Anyone may learn to know and love William Blake. Small steps include reading, asking questions, making comments about posts made here (or anywhere else for that matter). We are ordinary people interested in Blake and anxious to meet and converse with any others. Tip: The primary text for Blake is on line. The url is Contents.

Wednesday, November 18, 2009

Heaven's Gate

Among other things this abiding image provides a
link between Blake and Dylan.

Once again:
I give you the end of a golden string
Only wind it into a ball:
It will lead you in at Heaven's gate
Built in Jerusalem's wall.
Jeusalem (E 231)

What about the gate? Can you go in? go out?
The Arlington Tempera offers visual instruction
in the matter. From the beginning of time
there have been two passages: to and from
Heaven. The northern passage leads down into
the Sea of Time and Space; the southern passage
leads back up to Eternity. This is the crux of
Blake's myth, and of the Judeo-Chistian one as
well.

If you apply 'gate' to the concordance, you
will find 262 of them. Quite a few gates of
Hell! Two noteworthy gates are (1) at the little
poem, To Morning (E410):

"O holy virgin! clad in purest white,
Unlock heav's' golden gates, and issue forth;
Awake the dawn that sleeps in heaven; let light..."

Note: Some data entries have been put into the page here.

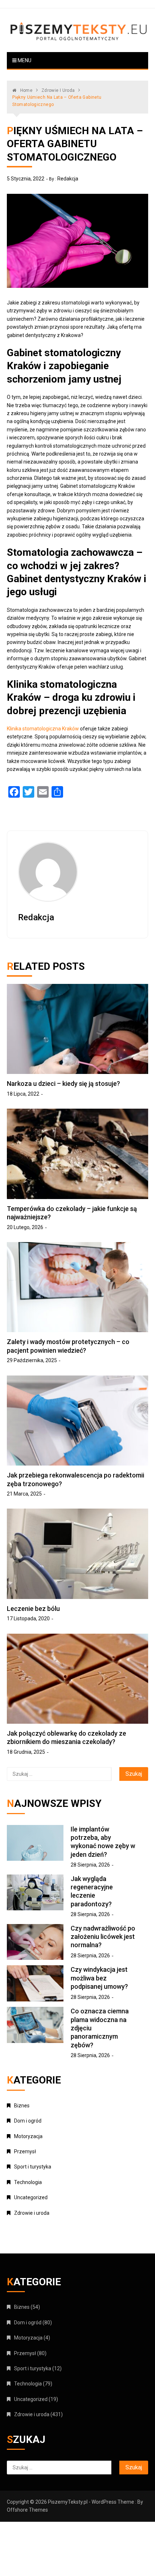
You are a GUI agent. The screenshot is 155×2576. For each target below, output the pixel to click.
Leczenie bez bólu (33, 1608)
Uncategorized (31, 2197)
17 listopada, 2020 (28, 1618)
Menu (24, 60)
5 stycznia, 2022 (25, 179)
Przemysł (25, 2151)
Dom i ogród (27, 2121)
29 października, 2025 (32, 1360)
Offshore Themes (27, 2510)
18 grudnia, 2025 (26, 1752)
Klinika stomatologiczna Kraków (43, 729)
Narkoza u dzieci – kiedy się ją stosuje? (63, 1083)
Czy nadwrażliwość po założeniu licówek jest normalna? (103, 1936)
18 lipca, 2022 (23, 1094)
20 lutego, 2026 (25, 1227)
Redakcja (67, 179)
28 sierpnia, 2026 (90, 1865)
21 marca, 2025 (24, 1494)
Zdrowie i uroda (31, 2213)
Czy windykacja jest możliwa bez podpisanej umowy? (99, 1978)
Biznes (22, 2105)
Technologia (28, 2182)
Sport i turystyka (32, 2167)
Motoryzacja (28, 2136)
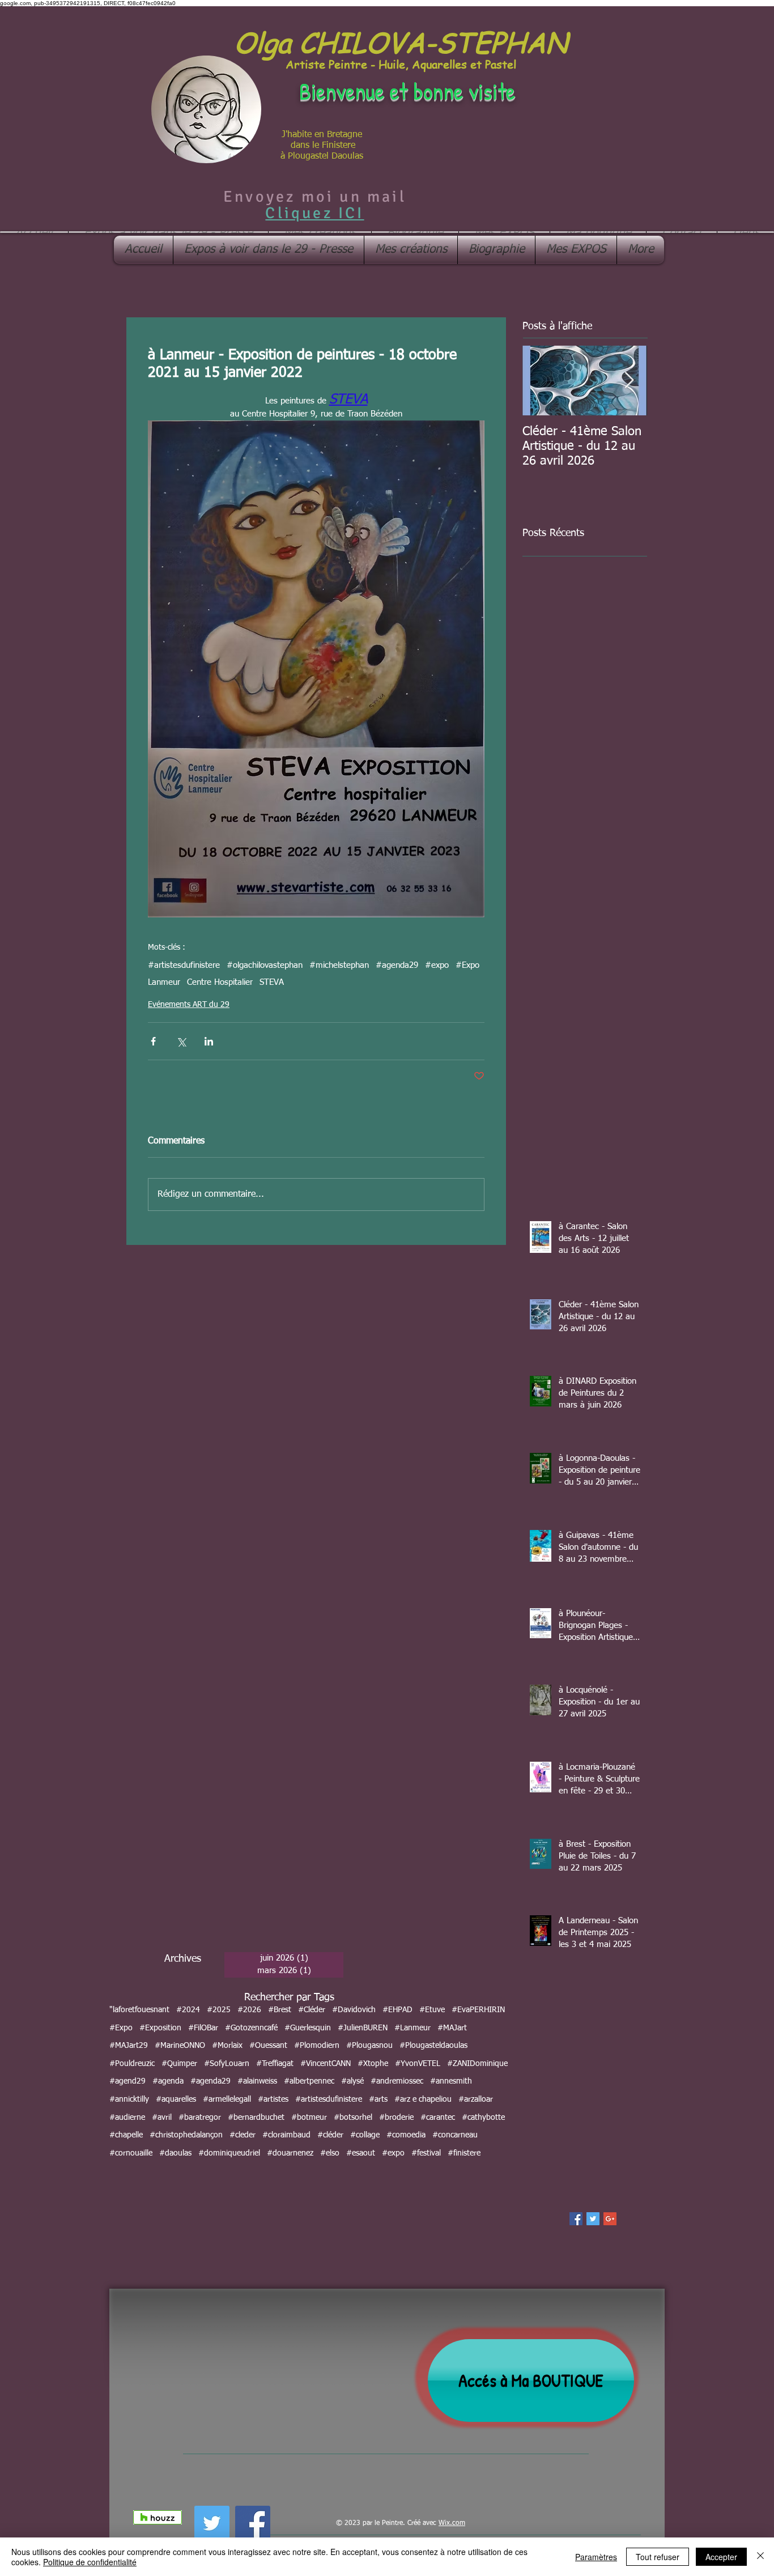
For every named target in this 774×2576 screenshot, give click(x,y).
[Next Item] (629, 380)
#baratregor (199, 2118)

And then Thel notably traversed the gate in
both directions. From the Vales of Thar (a
region in Heaven) Thel considered the subject
of mortal life, and decided to give it a whirl:
" The eternal gates' terrific porter lifted the
northern bar. Thel enter'd in & saw the
secrets of the land unknown."

But seeing the horrors of 'this vale of tears'
Thel screamed and "Fled back unhinder'd till
she came into the vales of Har."

From the Arlington Tempera you may notice a
maiden holding her bucket and making her way
upward against the stream. Like Thel she had
seen enough and refused mortality.

-----------------------------

"O Christ who holds the open gate,
O Christ who drives the furrow straight,
O Christ, the plough, 0 Christ, the laughter
Of holy white birds flying after,
Lo, all my heart’s field red and torn,
And Thou wilt bring the young green corn,
The young green corn divinely springing,
The young green corn forever singing;
And when the field is fresh and fair
Thy blessed feet shall glitter there,
And we will walk the weeded field,
And tell the golden harvest’s yield,
The corn that makes the holy bread
By which the soul of man is fed,
The holy bread, the food unpriced,
Thy everlasting mercy, Christ."

Hymn by John Masefield. How Blakean can you get!